Many of us who are engaged in the discussions around the future of Canadian banking believe such an opportunity is being missed. The planned second phase of consultations by the federal government’s Advisory Committee on Open Banking, which was to look into the merits of open banking and the related data security risks, has now been postponed.
Before COVID-19, these reforms had yet to catch the imagination of Canadian political leaders in the same way they had in the U.K. and Australia, where regulatory regimes now give consumers much more control over their personal financial data. Canada was already late to the open banking party. Now we are even further behind — though the reasons to act quickly have only become more compelling since the onset of the pandemic.
In case anyone had still been in doubt, we are now clearly living in a fully digital economy. In just two months, we have seen almost every sector of our economy become more digitized. Canadians were active users of digital banking channels before the pandemic struck but now lockdown and self-isolation are forcing anyone and everyone online. Payments Canada recently reported that 62 per cent of Canadians are using less cash now than they did pre-COVID, while PayPal says its fastest-growing user base is the 50+ demographic.
At the same time, the challenge facing small businesses looking for financing is only worsening. Before the pandemic, banks were only doing a so-so job lending to small businesses. According to the C.D. Howe Institute, Canada lags far behind its OECD peers when it comes to small business loans. We are at or near the back of the pack in both share of total business lending going to small business and small business lending as a percentage of GDP.

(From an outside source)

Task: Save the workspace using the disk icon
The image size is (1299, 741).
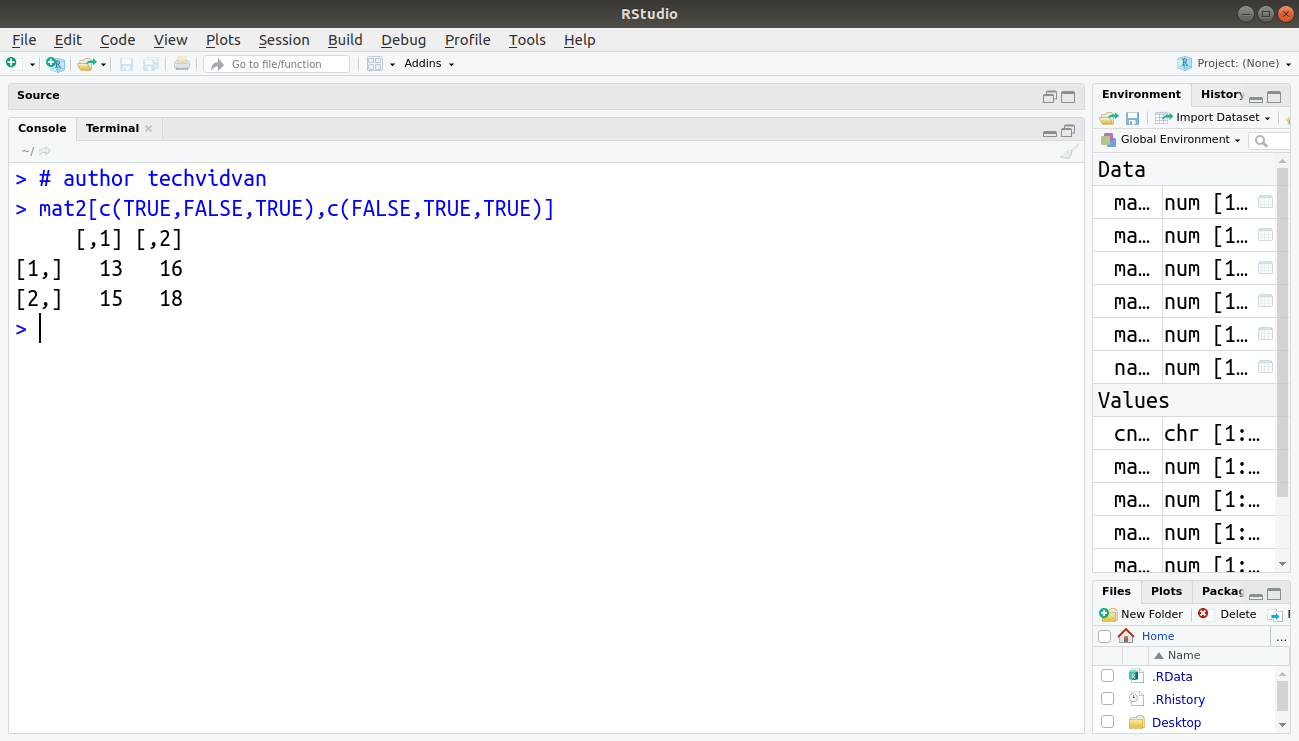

Although the federal government and our banks deserve praise for getting critical funding to companies during the pandemic, many small businesses have been left out of relief programs — either because they don’t meet the requirements or because banks are refusing them based on standard pre-pandemic criteria. Part of the reason companies like Amazon and Shopify have gone into small business lending is that they have key data from businesses (such as cash flow and accounts receivables) that allow them to do it really well. Open banking would unlock this data for small business and let them show it to other potential lenders. We can’t wait for the next pandemic to help out the largest group of employers in Canada.
Another reason to act now is the pandemic itself. Open banking infrastructure and data are helping governments around the world better respond to the crisis. Apart from the many ways fintechs are helping consumers, small business and charities battle the effects of the pandemic, we are seeing promising signs of governments starting to use open banking data to help inform their pandemic responses. The Global Open Finance Centre of Excellence (GOFCoE) recently launched a program that uses open banking data from fintechs and other organizations to provide the U.K. government with accurate, regularized, near-real-time insights into how the pandemic is affecting the economy. This data will help the government adjust its policies within days instead of weeks.